Start by dicing half an onion. I used white, but you could use yellow.
Next, dice your sweet potato. I give mine a good scrub with the steal wool to get any tough bits and dirt off, but I leave the skin on. Cut it into disks, cut the disks into sticks, and cut the sticks into cubes. It helps to buy a skinny and long sweet potato instead of a fat one. Your knife will go through it easier. Try and chop all of your veg into the same size so it will cook at about the same rate.
Next, chop up the old, sad mushrooms you have in the back of the fridge. You could certainly use more than I have pictured here. I'd say up to a half cup.
When your veg is chopped, hit a pan with some olive oil over medium heat and throw everyone in. We're looking for the sweet potatoes to get some browning around the edges and the onions to become translucent. Give it an occasional stir.
While that's cooking, grate up 1 cup, not packed, of good parm. Don't cut corners and buy pre shredded, or worse, parm in a plastic can. Use the good stuff. It's worth it! I use the small "fancy" shred side of my box grater.
When you're veg is cooked, throw in your quinoa. I use a coffee mug to measure because I'm lazy like that, but this is about 1 cup.

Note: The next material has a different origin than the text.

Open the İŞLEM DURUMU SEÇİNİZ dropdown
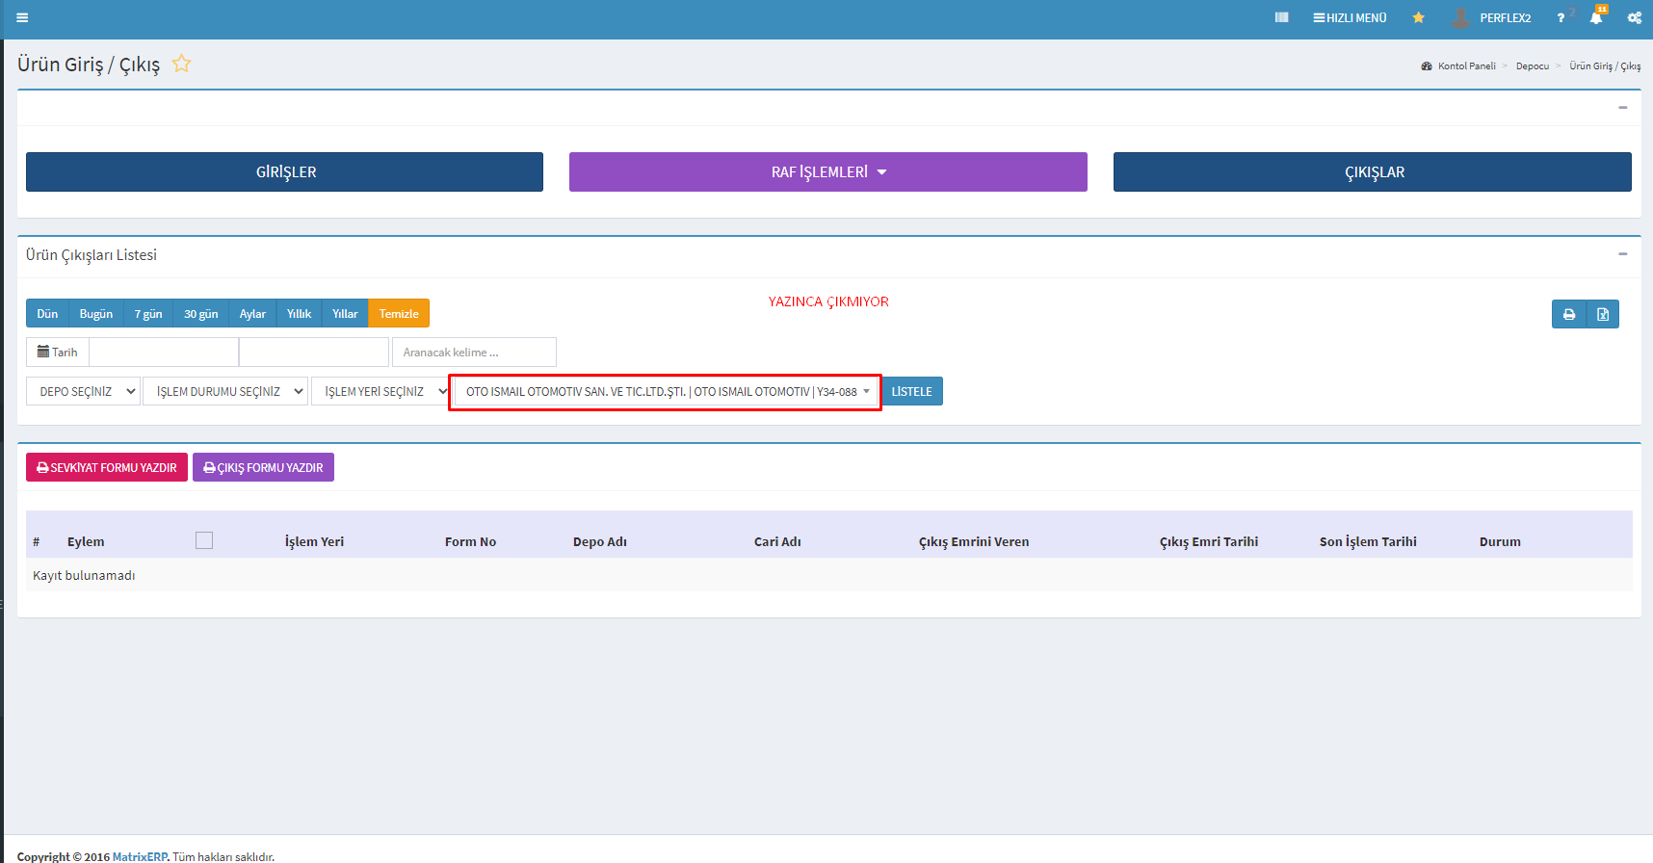 [225, 391]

The important thing is to use a 1 to 2 ratio when adding your water. Some people feel the need to rinse their quinoa before cooking it. It can have a bitter outer coating that is easily removed in a mesh strainer under some cold water. I buy the quinoa out of the bulk bins at my local grocery and have never had any issues with it tasting bitter. Either way, throw the quinoa into the pan and toast it for a minute.
Add 2 cups, or twice the amount of quinoa, of water, salt and pepper. Remember that we're adding a cup of salty parmesan later, so don't go overboard on the salt. Cover your pan and turn up the heat until you've reached a boil. When it's boiling, turn the heat down so nothing scorches, and continue to cook for about 10 minutes until the quinoa has absorbed all of the liquid.

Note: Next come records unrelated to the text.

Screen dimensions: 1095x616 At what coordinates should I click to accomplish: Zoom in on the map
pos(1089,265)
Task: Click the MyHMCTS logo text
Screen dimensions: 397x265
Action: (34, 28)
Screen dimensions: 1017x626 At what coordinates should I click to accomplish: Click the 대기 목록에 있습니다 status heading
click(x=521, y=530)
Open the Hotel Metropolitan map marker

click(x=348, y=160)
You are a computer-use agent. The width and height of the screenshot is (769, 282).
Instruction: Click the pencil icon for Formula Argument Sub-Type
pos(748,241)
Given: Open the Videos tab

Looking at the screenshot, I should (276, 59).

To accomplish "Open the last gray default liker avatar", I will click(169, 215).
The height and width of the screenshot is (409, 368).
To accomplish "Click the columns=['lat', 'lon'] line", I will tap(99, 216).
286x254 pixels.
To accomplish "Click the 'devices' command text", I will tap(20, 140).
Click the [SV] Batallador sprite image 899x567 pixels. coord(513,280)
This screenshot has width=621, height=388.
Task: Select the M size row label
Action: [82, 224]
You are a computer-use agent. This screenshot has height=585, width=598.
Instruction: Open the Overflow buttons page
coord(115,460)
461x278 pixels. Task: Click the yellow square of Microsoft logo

When there's no water left in the pan, the consistency will feel somewhat like cooked rice, add your parm and give everything a good stir to coat with the cheese. And you're done.
I crumbled some parsley that I picked from my garden and dried this fall, as a garnish. It would also be good with some fresh basil.
One thing that I've noticed about quinoa is that it's filling! I have to limit my serving size or I end up full way before I've cleaned my plate. This recipe was enough to feed both of us dinner with LOTS of leftovers. And it keeps well in the fridge so we can easily reheat it for a fast, healthy lunch.